Sunday, March 16, 2014

The Culture Industry

As I look closely at Adorno and Horkheimer's view in "The Culture Industry: Enlightenment and Mass Deception" I can't help but wonder if we are still living in the homogenous mass culture that the author recognize as acting through capitalism to infiltrate all aspects of the human experience. The "modern world" Horkheimer and Adorno capture in Dialectic of Enlightenment is clearly a midcentury America/western Europe where every aspect of life has been standardized to supply the needs of all citizens in the same way. I'm thinking of the post-war suburbanization. The 1950s kitchenette and nuclear family. Every person will need shoes, so tennis shoes are mass produced. Every person needs a private home with a pool and a washing machine; and the suburb is born, changing the way Americans lived, communicated with their neighbors, grocery shopped, and even how they saw themselves. Bubblegum pop captures the "cyclically rigid invarients" of culture (98). The argument that the prism of the culture industry that colors all things is ultimately bound to the author's time and place, and, obviously, they cannot be wrong. Even over 50 years later we're still walking around in a web of mass produced objects made endlessly available by capital.
Further, I am inclined to sympathize with their distinction between amusement and culture and how the modern world has conflated, packaged, and sold them as one entity. Indeed, our culture (the material essence of who we are as a people) is tied to business. The culture of business and the business of culture run through us, only allowing moments of "pseudo-individuality" where "individuals are none but mere intersections of universal tendencies" and they can be "reabsorb(ed) . . . smoothly into the universal" (125). We are the apparatus by which this machine runs.
... But is that all that we do? Horkheimer and Adorno admit at the close of this chapter that we can see past the system of culture even though we engage with it. They attribute our seeming complacency to "the triumph of advertising in the culture industry: the compulsive imitation by consumers of cultural commodities which, at the same time, they recognize as false"(36).  Even now, the device I am using to write this response on seems to argue something similar. I bought this device in light of the promise it's advertising made. Of course I recognize the tactics of adds, of the culture industry, and mass production - and yet, I still engage in that system. However, does this mean that I cannot use my product to act outside of the culture industry? Does everything I write on this keyboard reflect Horkheimer and Adorno's dialectic which is both a product of capital and a recognition of capital's falsity?
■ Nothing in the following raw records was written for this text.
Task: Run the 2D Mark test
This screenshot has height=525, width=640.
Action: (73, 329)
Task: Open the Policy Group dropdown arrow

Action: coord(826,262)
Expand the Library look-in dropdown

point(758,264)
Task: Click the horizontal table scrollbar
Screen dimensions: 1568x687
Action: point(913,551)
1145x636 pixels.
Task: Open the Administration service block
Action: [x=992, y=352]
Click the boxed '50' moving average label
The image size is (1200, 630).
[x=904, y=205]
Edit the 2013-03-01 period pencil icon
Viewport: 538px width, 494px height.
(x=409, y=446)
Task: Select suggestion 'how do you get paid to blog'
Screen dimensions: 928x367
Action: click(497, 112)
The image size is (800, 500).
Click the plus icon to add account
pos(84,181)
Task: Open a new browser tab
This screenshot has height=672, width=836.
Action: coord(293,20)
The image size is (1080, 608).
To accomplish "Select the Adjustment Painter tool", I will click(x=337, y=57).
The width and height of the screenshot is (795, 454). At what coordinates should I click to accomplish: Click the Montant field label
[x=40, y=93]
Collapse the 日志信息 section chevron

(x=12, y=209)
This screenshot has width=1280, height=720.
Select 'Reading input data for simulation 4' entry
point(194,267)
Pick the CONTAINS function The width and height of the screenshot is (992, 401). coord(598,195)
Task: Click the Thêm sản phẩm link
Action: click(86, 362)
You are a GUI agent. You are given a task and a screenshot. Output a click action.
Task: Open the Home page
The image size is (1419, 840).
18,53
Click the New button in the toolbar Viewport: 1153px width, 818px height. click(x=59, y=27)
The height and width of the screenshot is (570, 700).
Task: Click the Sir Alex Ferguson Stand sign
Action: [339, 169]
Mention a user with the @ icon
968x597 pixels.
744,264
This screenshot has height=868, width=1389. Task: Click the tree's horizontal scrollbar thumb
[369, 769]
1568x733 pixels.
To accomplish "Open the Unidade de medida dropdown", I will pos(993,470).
Is art and music and film still subversive if it's copied and sold by Target?
The problems that arise from this dialectic are, I think, playing themselves out in the self publicizing world the internet. As Chandler pointed out, we all can (even if we don't participate we technically have the means to) showcase our writing, art, and identity on the internet and therefore contribute to the mass culture instantaneously. Whether we commodifie that experience into a product to be bought and sold is case by case dependent upon the numerous ways we exchange ourselves (watching an advertisement allows the show to have a sponsor and you to "pay" by allowing the advertiser to enter your brain for a moment). This instantaneous display of identity seems more extreme, freer, than the "pseudo-individuality" in that we can react and respond to so many varied aspects of life that a singular culture is impossible. Instead, the universe is a mass of many subcultures, interacting, growing, and changing without the streamlining of a culture industry.

1 comment:

  1. Some interesting insights on the internet, and I agree with you.

    I've been thinking about how our identities create value for the "culture industry" on the Internet. Every time we share our experience with a product or service, we create value for the company that is soliciting it. When we post a book review on Amazon, we are creating value in the form of content for Amazon. I've had Zappos and Famous Footwear actually ask me to answer other customers' question about products I've purchased, in essence asking me to act as their agent. We create Facebook in our status updates, and create a target market for their advertisers.

    I now refuse to answer customer satisfaction surveys because they are a time-suck and they essentially put me to work *for* the company that solicits them. And then there are the businesses that foster a "community" of their customers online, playing into our desire for connection with other people of like interests. Again, it seems like we are put to work for them. Our desire to be seen (publish or showcase ourselves) is exploited to create value for entities that profit from our efforts.